:: SET EXERCISE 1 ::
In the forum thread about working in the Philippines, which two places does jdavis10 name as possible locations?
-- Start EXCERPT PROVIDED --
# Teaching English Online or Abroad Somewhere



## jdavis10 (Oct 1, 2012)

I want to stay in Philippines and be able to work, but part of me also wants to help children in a classroom and earn physically with doing my work. I can survive working online here in Philippines with 30-40-50k a month but piece of me tells me I need to work outside and earn more to save for family and continue that as I get older. I think sitting around a computer always will get tiring as I get older. If I could manage in hotel or small restaraunt to keep busy I would enjoy that I think. However it is illegal so every option to work here is a constant struggle. I think being outside the house more I would enjoy that. Place like Subic or Davao. Does anyone have a suggestion I could do to enjoy some job outside the house? I would appreciate any ideas you might have. Just thinking alot.


----------



## fmartin_gila (May 15, 2011)

This is not a foreign worker friendly country as even the Govt here has the "me first" attitude and the laws to back it up. For any foreigner to work here has almost insurmountable obstacles to be cleared. That is why most of us expats are old & retired as we have Social Security, a Pension, or both in order to live here.

Sorry I can't be more encouraging but that seems to be the facts of life here. Perhaps things may change a bit in the future as Duterte says he wants to make the Phils more foreign friendly.

Fred


----------



## simonsays (Feb 11, 2009)

fmartin_gila said:


> This is not a foreign worker friendly country as even the Govt here has the "me first" attitude and the laws to back it up. For any foreigner to work here has almost insurmountable obstacles to be cleared.


+1 

The Locals first and always include investors who bring in millions of $, even their representatives need to get their names and details published in newspaper before a pass issued.

If you do online work and keep quite about it - i.e. keep your room locked at all time and don't even tell your relatives - you may do ok. A few expats calling themselves Digital Nomads do work out of PH. But, never ever engage any local and let them know you are workig without a pass - it will be your end.

In fact, a few 'volunteer teachers' and such were deported for depriving the locals of jobs - all of that you can surmount if you change your passport to Philippine Passport - they can't deport you 

And / or a dual citizen - you are automatically entitled to commit crimes and break laws if you have a PH passport.


----------



## Gary D (Oct 28, 2013)

simonsays said:


> +1
> 
> The Locals first and always include investors who bring in millions of $, even their representatives need to get their names and details published in newspaper before a pass issued.
-- End EXCERPT PROVIDED --
-- Start INPUT DATA --
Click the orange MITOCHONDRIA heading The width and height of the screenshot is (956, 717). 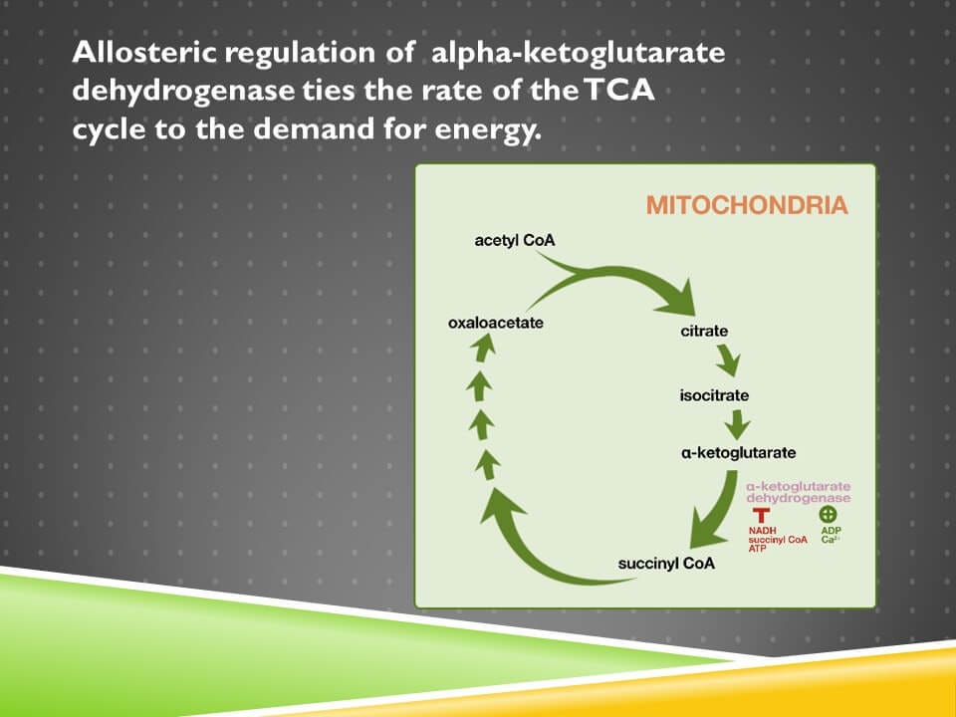coord(747,206)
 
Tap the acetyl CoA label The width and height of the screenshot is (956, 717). coord(515,241)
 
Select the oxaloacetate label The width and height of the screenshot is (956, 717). coord(495,323)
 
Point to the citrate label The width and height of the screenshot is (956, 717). coord(704,331)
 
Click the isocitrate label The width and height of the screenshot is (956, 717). coord(714,395)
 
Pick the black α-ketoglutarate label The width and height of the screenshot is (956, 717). coord(738,453)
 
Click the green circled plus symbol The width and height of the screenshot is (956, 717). coord(828,514)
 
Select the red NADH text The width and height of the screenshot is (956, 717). coord(762,531)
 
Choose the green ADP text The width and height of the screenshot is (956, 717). coord(829,531)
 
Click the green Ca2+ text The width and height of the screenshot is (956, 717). coord(830,540)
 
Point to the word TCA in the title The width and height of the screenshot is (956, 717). coord(621,92)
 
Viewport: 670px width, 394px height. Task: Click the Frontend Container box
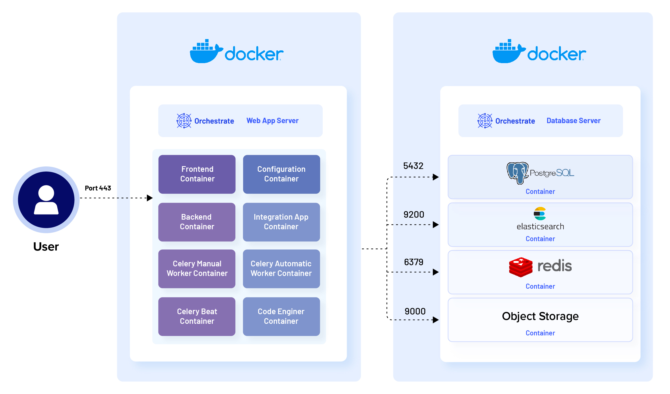(197, 174)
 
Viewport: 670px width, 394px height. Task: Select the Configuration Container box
(281, 174)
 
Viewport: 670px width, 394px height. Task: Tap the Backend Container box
(197, 222)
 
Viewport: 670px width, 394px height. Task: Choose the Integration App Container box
(281, 222)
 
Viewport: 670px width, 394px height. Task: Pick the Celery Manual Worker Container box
(197, 269)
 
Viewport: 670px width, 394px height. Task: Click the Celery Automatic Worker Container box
(281, 269)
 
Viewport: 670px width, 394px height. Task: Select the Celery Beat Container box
(197, 316)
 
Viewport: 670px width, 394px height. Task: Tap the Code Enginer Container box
(281, 316)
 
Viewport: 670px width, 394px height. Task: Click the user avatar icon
(46, 200)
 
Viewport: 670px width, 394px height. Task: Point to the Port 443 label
(98, 188)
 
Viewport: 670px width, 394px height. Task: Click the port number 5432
(413, 166)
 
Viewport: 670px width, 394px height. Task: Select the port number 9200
(414, 215)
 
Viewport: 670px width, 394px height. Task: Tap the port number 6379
(414, 262)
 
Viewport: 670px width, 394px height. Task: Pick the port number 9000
(415, 311)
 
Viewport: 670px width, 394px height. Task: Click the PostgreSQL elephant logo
(517, 173)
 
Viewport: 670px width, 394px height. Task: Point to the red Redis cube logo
(521, 267)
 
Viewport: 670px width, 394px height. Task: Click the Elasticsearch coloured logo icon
(540, 214)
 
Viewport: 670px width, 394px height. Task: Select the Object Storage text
(540, 316)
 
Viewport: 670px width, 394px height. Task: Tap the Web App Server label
(272, 121)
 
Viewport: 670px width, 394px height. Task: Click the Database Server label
(573, 121)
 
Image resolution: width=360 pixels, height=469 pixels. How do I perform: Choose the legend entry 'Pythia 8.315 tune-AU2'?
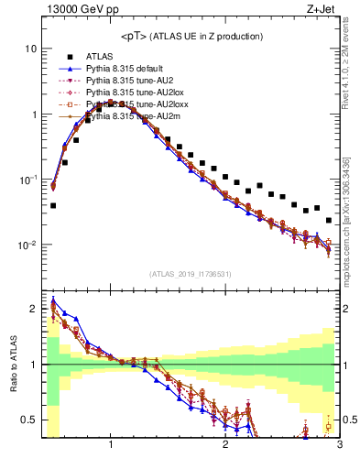tap(129, 81)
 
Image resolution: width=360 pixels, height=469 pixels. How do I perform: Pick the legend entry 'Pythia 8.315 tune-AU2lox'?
tap(134, 93)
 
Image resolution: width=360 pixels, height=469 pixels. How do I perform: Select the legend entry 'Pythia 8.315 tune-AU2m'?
tap(132, 117)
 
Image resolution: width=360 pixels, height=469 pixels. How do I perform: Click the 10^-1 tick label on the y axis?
tap(27, 180)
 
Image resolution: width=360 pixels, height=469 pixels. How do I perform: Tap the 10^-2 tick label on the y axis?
tap(27, 245)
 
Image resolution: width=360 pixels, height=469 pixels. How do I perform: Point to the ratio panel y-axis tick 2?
tap(33, 309)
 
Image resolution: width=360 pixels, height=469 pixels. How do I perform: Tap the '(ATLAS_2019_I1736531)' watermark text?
tap(191, 274)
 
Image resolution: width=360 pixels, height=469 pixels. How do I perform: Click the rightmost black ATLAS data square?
tap(329, 220)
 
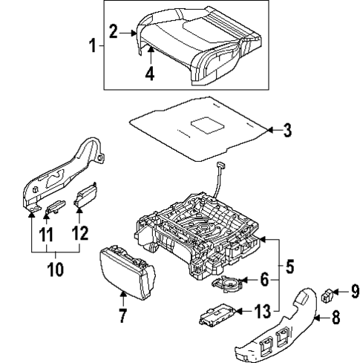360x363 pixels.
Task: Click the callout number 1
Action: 93,47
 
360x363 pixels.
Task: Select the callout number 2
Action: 114,31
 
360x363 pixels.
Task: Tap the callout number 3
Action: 287,131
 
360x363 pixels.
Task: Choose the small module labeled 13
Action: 216,317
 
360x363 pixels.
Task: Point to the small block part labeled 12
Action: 86,194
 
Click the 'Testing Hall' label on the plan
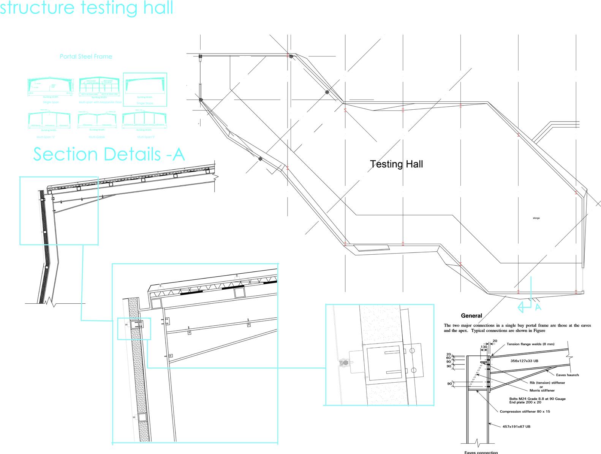coord(396,164)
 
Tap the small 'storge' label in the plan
coord(536,218)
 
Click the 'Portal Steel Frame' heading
coord(86,57)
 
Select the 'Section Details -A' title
coord(109,154)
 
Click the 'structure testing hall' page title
coord(87,8)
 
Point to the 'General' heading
coord(471,315)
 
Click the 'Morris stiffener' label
coord(542,390)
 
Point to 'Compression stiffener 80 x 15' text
coord(525,411)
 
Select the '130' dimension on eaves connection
coord(484,347)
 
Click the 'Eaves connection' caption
coord(481,452)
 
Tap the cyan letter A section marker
coord(538,307)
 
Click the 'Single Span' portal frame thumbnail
coord(50,87)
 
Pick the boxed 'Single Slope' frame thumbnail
coord(145,88)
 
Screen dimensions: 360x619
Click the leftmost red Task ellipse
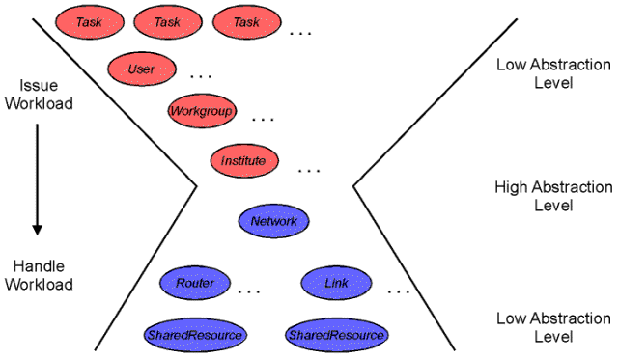89,22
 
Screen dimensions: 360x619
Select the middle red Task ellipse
168,22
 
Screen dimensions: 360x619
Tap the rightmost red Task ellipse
247,22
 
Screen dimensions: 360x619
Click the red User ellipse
141,69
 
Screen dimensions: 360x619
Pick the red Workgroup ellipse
202,111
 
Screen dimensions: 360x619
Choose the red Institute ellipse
243,160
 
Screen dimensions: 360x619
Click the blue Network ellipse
273,221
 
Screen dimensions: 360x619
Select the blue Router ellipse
195,284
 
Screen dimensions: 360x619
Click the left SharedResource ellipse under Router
195,334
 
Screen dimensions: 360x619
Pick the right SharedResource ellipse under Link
337,334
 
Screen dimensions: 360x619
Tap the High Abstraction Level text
552,197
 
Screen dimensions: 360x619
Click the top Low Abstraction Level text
552,73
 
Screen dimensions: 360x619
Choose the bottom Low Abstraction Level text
552,327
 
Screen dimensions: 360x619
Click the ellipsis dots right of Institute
310,171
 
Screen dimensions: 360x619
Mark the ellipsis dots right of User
202,75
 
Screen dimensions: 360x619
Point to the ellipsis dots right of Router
250,290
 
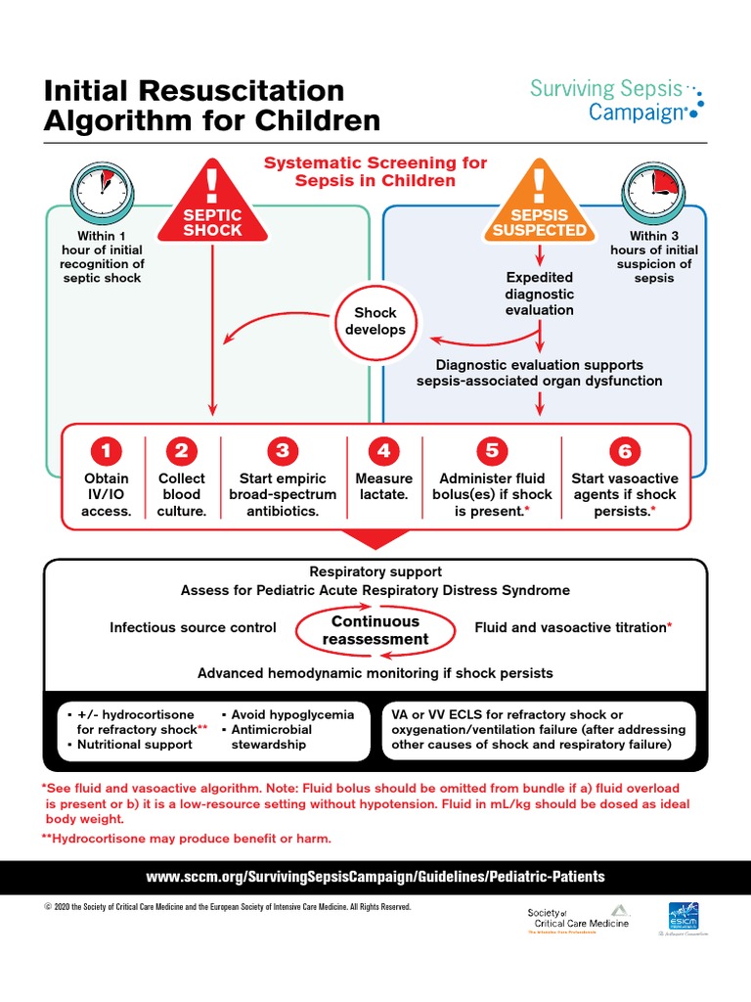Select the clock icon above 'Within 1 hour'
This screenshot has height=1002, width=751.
pos(102,192)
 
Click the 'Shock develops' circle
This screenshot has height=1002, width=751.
pos(375,321)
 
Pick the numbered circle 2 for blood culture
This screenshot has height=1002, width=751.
pos(181,451)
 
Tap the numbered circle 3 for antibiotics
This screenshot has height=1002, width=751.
pos(283,451)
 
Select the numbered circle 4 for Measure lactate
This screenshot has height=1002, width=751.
pos(384,451)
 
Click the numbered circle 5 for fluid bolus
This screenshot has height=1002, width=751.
pos(492,451)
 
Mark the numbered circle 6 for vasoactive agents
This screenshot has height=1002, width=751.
pos(624,451)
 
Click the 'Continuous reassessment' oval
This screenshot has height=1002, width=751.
pos(376,630)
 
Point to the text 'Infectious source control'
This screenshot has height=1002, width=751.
pos(193,627)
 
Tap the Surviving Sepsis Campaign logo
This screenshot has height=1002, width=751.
pos(615,101)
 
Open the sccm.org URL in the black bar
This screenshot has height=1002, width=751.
pos(376,877)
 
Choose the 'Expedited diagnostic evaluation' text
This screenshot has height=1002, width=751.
pos(539,294)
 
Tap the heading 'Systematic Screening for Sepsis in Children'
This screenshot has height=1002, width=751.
pos(376,171)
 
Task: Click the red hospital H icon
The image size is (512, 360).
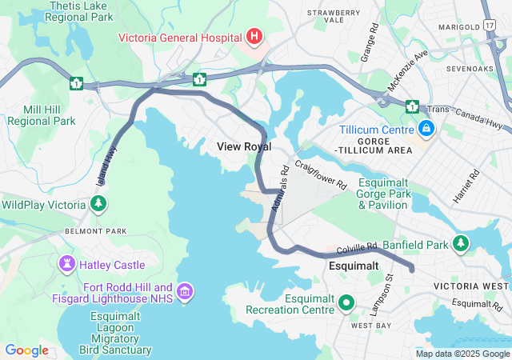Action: click(x=254, y=36)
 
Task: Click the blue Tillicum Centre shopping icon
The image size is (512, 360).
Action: click(x=426, y=128)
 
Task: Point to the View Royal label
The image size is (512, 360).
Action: click(x=244, y=147)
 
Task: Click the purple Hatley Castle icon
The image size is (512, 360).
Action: click(x=66, y=264)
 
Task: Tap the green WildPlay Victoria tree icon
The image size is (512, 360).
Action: click(x=98, y=205)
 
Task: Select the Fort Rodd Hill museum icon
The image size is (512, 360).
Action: click(x=186, y=294)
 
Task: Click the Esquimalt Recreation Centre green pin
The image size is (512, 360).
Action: click(x=346, y=303)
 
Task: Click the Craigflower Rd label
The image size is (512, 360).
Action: click(x=320, y=174)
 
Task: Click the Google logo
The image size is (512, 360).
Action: click(x=26, y=350)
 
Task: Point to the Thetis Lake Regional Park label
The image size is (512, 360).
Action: click(x=80, y=10)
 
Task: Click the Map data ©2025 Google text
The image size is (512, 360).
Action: click(x=462, y=354)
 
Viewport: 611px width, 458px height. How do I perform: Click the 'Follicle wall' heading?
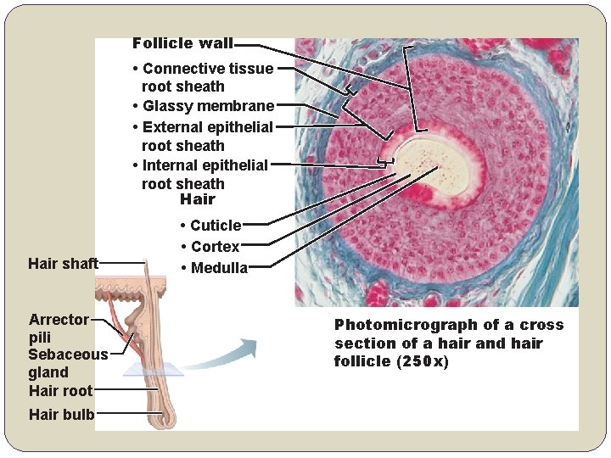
-- End INPUT DATA --
:: SET EXERCISE 2 ::
Rewrite the entries as a Markdown table with the columns Row and Entry line, beginning at the line that contains "Task: Click the Esquimalt" and continuing through the final entry. Omit blank lines, and leave the pictures out of the answer.

:: FULL ANSWER 1 ::
Subic and Davao.

:: FULL ANSWER 2 ::
| Row | Entry line |
|---|---|
| 1 | Task: Click the Esquimalt Recreation Centre green pin |
| 2 | The image size is (512, 360). |
| 3 | Action: click(x=346, y=303) |
| 4 | Task: Click the Craigflower Rd label |
| 5 | The image size is (512, 360). |
| 6 | Action: click(x=320, y=174) |
| 7 | Task: Click the Google logo |
| 8 | The image size is (512, 360). |
| 9 | Action: click(x=26, y=350) |
| 10 | Task: Point to the Thetis Lake Regional Park label |
| 11 | The image size is (512, 360). |
| 12 | Action: click(x=80, y=10) |
| 13 | Task: Click the Map data ©2025 Google text |
| 14 | The image size is (512, 360). |
| 15 | Action: click(x=462, y=354) |
| 16 | Viewport: 611px width, 458px height. How do I perform: Click the 'Follicle wall' heading? |